Verschwunden mit der Schneekönigin
Großes Theater für die Kleinen: Das Bayerische Staatsschauspiel pflegt das Kindertheater mit viel Liebe und verblüffendem Erfolg. Unser aktueller Tipp (nicht nur für Kinder): „Die Schneekönigin“ von Hans Christian Andersen.
Im Rücken von Residenztheater und Opernhaus spielt sich auf der Bühne des Marstalls seit einigen Jahren etwas ab, was manch Theatergänger bislang verborgen geblieben sein dürfte. Und zwar aus dem einfachen Grund, weil er keine Kinder hat. Das Bayerische Staatsschauspiel pflegt hier das Kinder-Buch-Theater. Sehr erfolgreich, sehr bemerkenswert. Die Idee, eine Schauspielerin, einen Schauspieler allein ein Kinderbuch lesen und spielen zu lassen ist pfiffig. Großes Theater für die Kleinen, Juliane Köhler, Anna Riedl, Felix Rech, um nur drei von vielen zu nennen, begeisterten schon mit Spiellaune und Verwandlungskunst. Alles ohne Anbiederung, dafür mit viel Professionalität.
Der Jahreszeit entsprechend zieht nun „Die Schneekönigin“ von Hans Christian Andersen Kinder und Erwachsene in ihren Bann. Die sehr komplexe und vielschichtige Erzählung des dänischen Märchenkönigs wird in großer Klarheit aufgeführt. Leider verschweigt das Programmheft, wer für die schöne Übersetzung zuständig war. Der Regisseurin Rabea Kiel gelingen jedenfalls eineinviertel spannende Stunden. Dabei scheint die Handlung so simpel, kreist sie doch nur um die eine Frage „Haben sie Kay gesehen?“ Das Mädchen Gerda ist auf der Suche nach ihrem Freund, der eines Tages mit der Schneekönigin verschwunden war.

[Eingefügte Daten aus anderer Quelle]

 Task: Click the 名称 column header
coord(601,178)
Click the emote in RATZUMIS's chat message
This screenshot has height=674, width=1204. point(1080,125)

Was sie dabei alles erlebt, wird in vielen kleinen Episoden von Katharina Hauter wunderbar erzählt und noch wunderbarer gespielt. Sie schlüpft ganz ungekünstelt und frech in all die Figuren, denen Gerda im Laufe der Geschichte begegnet. Es ist oft nur die kleine Geste, die sie benötigt, um ohne großen Kostümwechsel den Eindruck einer neuen Person zu geben, die auch wieder nicht weiß, wo Kay ist. Unterstützt wird sie dabei von einem großartigen Bühnenbild (Anneliese Neudecker), das ebenso alles kann, was von ihm gerade abverlangt wird. Ob Schloss oder Räuberhöhle, Kutsche oder eine Art Sauna, immer passt der Rahmen zum Bild. Selbst die Videoprojektionen (Meike Ebert und Jana Schatz) fügen sich in die realen Szenen als ob es nur so und nicht anders sein kann. Illusion und Wirklichkeit verschmelzen. Es ist ein Traum, bei dem alle hellwach sind. In dieser Aufführung gibt es einen Glücksfall, der unschätzbar und doch ganz bescheiden, der Geschichte den letzten Zauber gibt: Rosalie & Wanda. Das Duo begleitet Gerda musikalisch und ist gleichzeitig ein liebevoller Spielpartner. Wanda, der männliche Part, leiht Kay sein weiches Gesicht und Rosalie ist Gerdas Alter Ego. Unaufdringlich und doch immer präsent ergänzen sie eine glänzende Spielidee optisch und akustisch.
Auch hier weiß Rabea Kiel gut, mit allen Formen der Darstellungskunst umzugehen. Trotz aller Verwirrungen bleibt die ausweglos scheinende Suche - man erkennt es an den Reaktionen der jungen Zuschauer – ein Vergnügen mit Tempo und Witz. Nach dieser „Schneekönigin“ könnte dennoch so manchem Altem klar geworden sein, dass uns Hans Christian Andersen eine wunderbare Geschichte über das Erwachsenwerden, über die Pubertät erzählen wollte.
Als sich Gerda und Kay endlich wieder sehen, sind sie nicht mehr diejenigen, die sie einmal waren. Es lohnt sich, zum Kinder-Buch-Theater in den Marstall zu gehen, auch ohne Kinder!